Wednesday, July 22, 2009

Encouragement for Missionaries

One way to gain a heart for people of all nations is to listen to the stories of those who went to share the gospel in these nations. I have been personally encouraged by John Piper's biographical messages on John Paton, Adoniram Judson (whom my son is named after.) Now you can learn even more through Piper's new book over these men's lives, plus William Tyndale's life.

Justin Taylor asks John Piper:

Missionaries frequently feel discouraged—caught between two worlds, feeling forgotten by those at home and often disconnected with those to whom they are trying to minister.

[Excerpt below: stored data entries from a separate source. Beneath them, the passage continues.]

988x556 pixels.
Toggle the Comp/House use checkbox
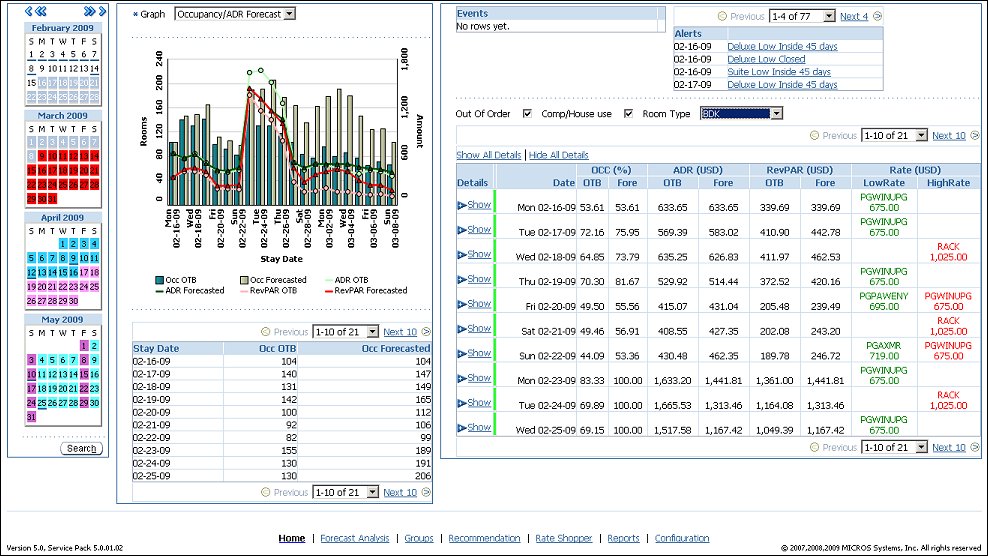click(628, 114)
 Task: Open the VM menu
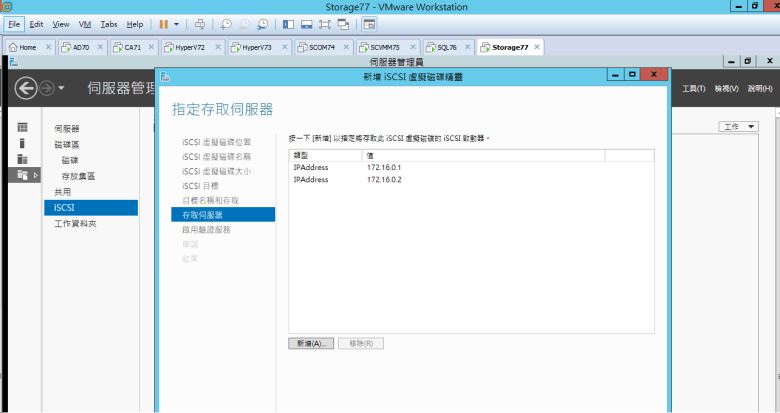pyautogui.click(x=84, y=23)
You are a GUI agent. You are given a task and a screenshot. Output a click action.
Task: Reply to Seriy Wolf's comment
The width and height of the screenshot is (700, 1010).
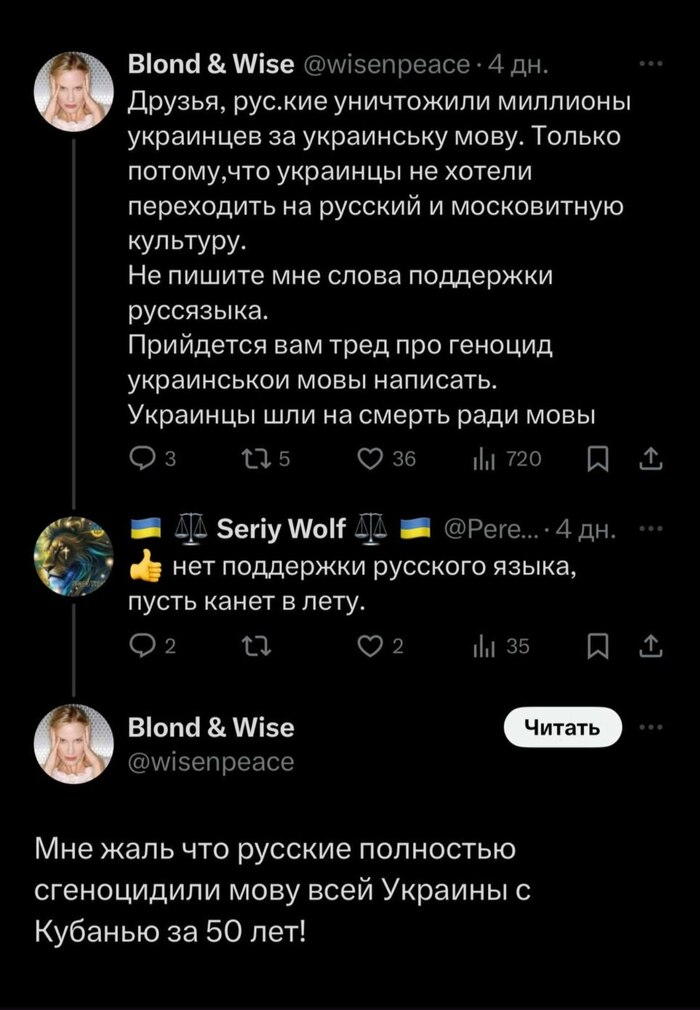tap(144, 647)
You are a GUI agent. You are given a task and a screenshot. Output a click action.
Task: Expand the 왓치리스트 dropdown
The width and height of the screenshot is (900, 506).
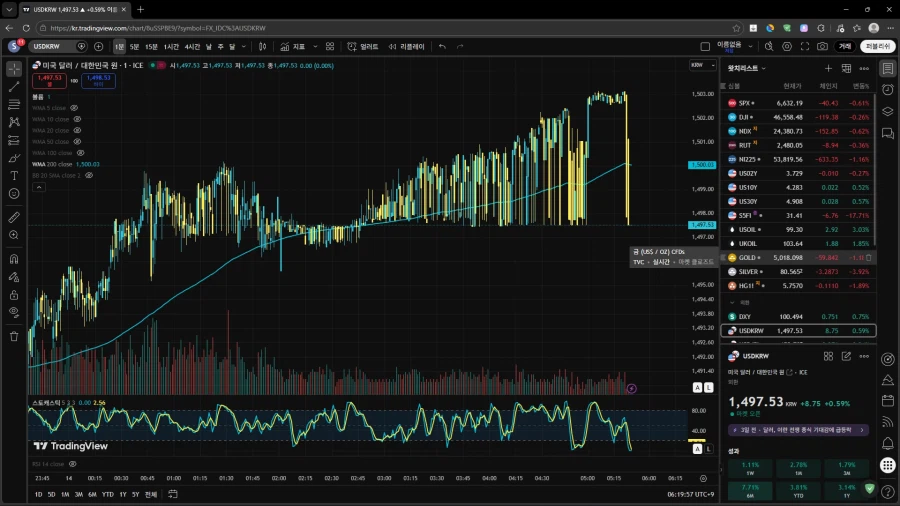(747, 68)
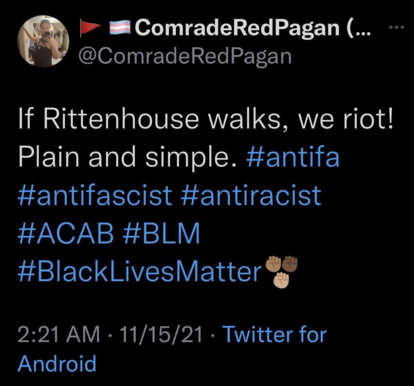Open the three-dot more options menu

397,28
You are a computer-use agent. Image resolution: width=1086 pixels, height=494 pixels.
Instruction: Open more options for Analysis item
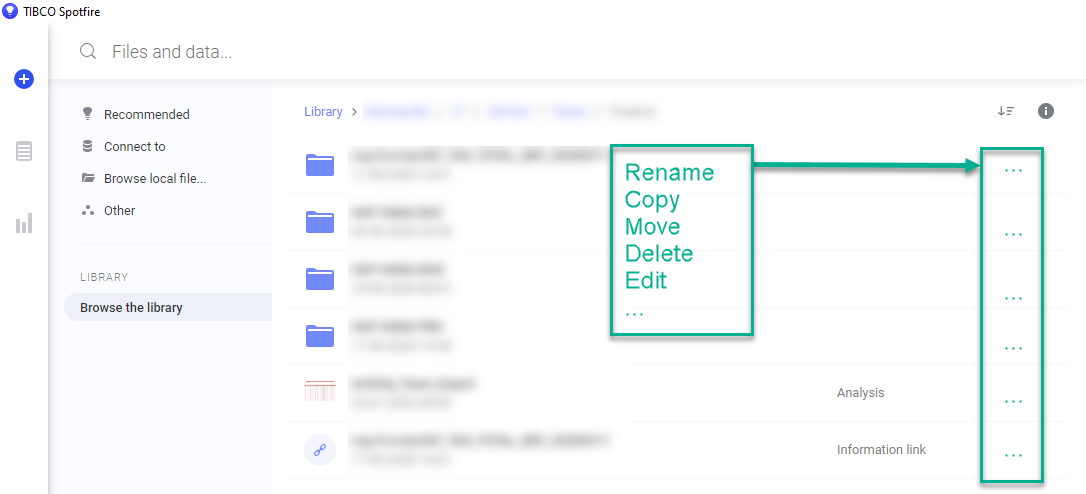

What encouragement do you hope that missionaries will receive from reading this book?

All your suffering is worth it. You are not alone. Your sorrows and discouragements are part of a painful strategy God has designed for the sake of the nations. We do not see all the effects of Christian suffering. It is designed by God to complete what is lacking in the afflictions of Christ (Col. 1:24). You may feel that it is in vain. It is not. It is not. God promises it is not: “In the Lord your labor is not in vain” (1 Cor. 15:58). Few things outside the Bible strengthen the hands of missionaries like the stories of those who endured what only those who have been there can understand.

One of the things we hear a lot about in American Christianity is that persecution is coming—and this is often used as a fear tactic to support certain forms of activism. But you argue that persecution, death, and suffering will be the very means God uses to spread his kingdom. Can you explain?

Pervasive in the New Testament is that Christians suffer. What Colossians 1:24 makes plain, along with other passages, is that this suffering is not God’s problem, but God’s plan. It is his strategy to present the sufferings of Christ to the world in the embodiment of his suffering people.

We are too sinful to be left without suffering. And the world is too sinful to see our love unless it comes with suffering. Therefore, for our sake and their sake God appoints tribulation for all who would conquer their own sin and offer salvation to the nations.